Additional colour control	Optical Density (OD)		Non Specific Colour %(NSC %)
Test item (test item treated tissueswithout MTT incubation)	1	0.020	2.3
	2	0.008
	mean	0.014

Applicant's summary and conclusion

Interpretation of results:

GHS criteria not met

Conclusions:

The test item is considered to be non-irritant to skin and is therefore not classified (UN GHS No Category).

Executive summary:

EpiSkinTMSM test with the test item has been performed to predict its irritation potential by measurement of its cytotoxic effect, as reflected in the MTT assay, according to the OECD Test Guideline No. 439. Disks of EPISKIN (three units) were treated with test item and incubated for 15 minutes at room temperature. Exposure of test material was terminated by rinsing with PBS 1x solution. Epidermis units were then incubated at 37°C for 42 hours in an incubator with 5% CO2. The viability of each disk was assessed by incubating the tissues for 3 hours with MTT solution at 37°C in 5% CO2protected from light. The precipitated formazan was then extracted using acidified isopropanol and quantified spectrophotometrically. SDS (5% aq.) and 1×PBS treated (three units / positive and negative control) epidermis were used as positive and negative controls respectively. For each treated tissue viability was expressed as a percentage relative to negative control. The test item has an intrinsic colour (black), therefore two additional test item treated tissues were used for the non-specific OD evaluation. The test item is also a possible MTT-reducer, therefore additional controls (test item treated killed tissues and negative control treated killed tissues) were used to detect and correct for test substance interference with the viability measurement. As the test item is a possible MTT-reducer and has an intrinsic colour (black) to avoid a possible double correction for colour interference, a third control for non-specific colour in killed tissues (NSCkilled) was performed. Two killed treated tissues were used to avoid a possible double correction for colour interference. The test chemical is identified as requiring classification and labelling according to UN GHS (Category 2 or Category 1), if the mean relative viability after 15 minutes exposure and 42 hours post incubation is less or equal (≤) to 50% of the negative control.
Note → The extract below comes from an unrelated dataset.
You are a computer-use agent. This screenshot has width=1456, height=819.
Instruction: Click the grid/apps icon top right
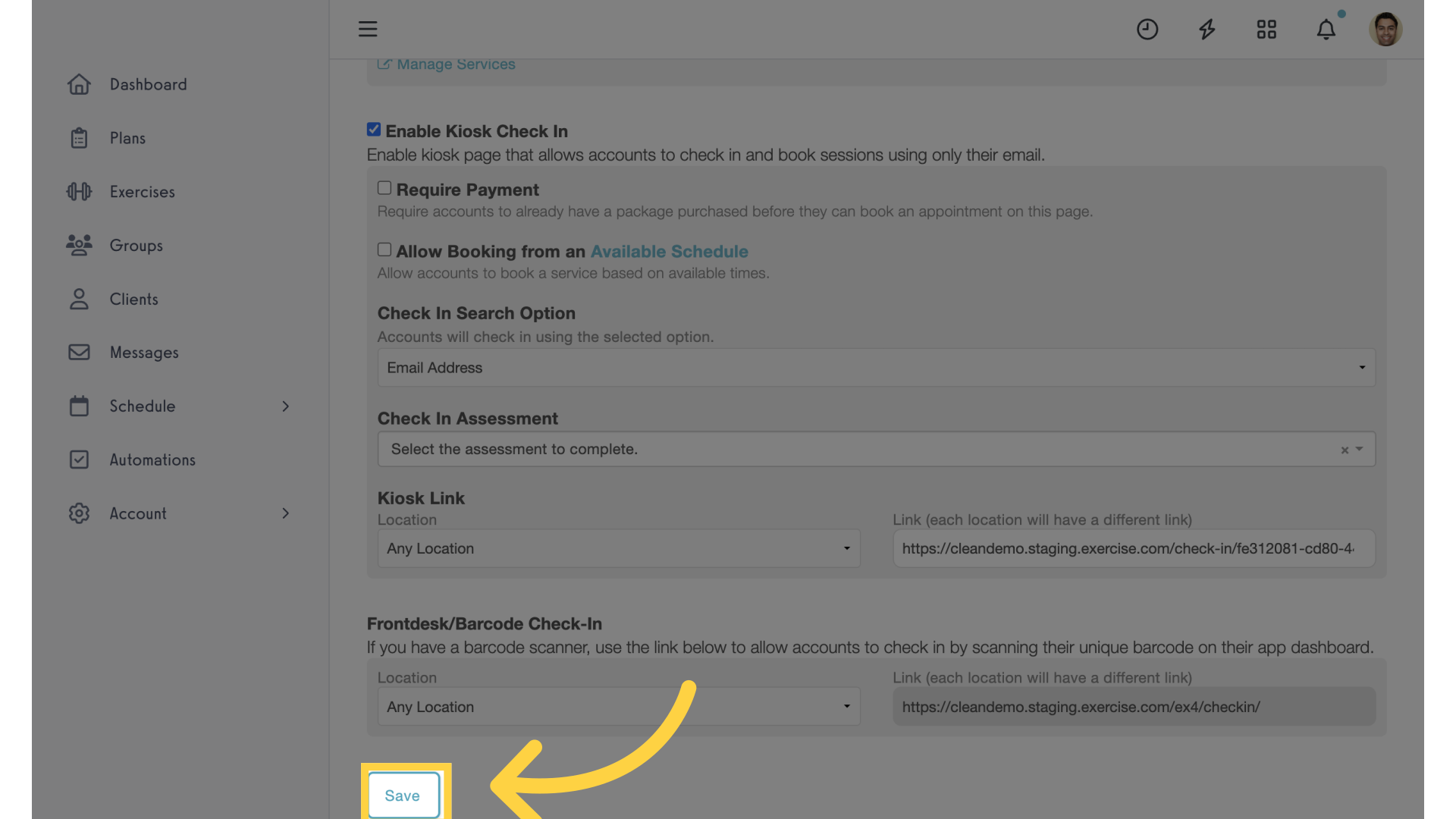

In this in vitro skin irritation test using the EPISKIN model, the test item did not show significantly reduced cell viability in comparison to the negative control (mean viability: 103 %). All obtained test item viability results were above 50 % when compared to the viability values obtained from the negative control. Positive and negative controls showed the expected cell viability values within acceptable limits. The experiment was considered to be valid. The results obtained from this in vitro skin irritation test, indicated that the test item reveals no skin irritation potential under the utilised testing conditions. The test item is considered to be non-irritant to skin and is therefore not classified (UN GHS No Category).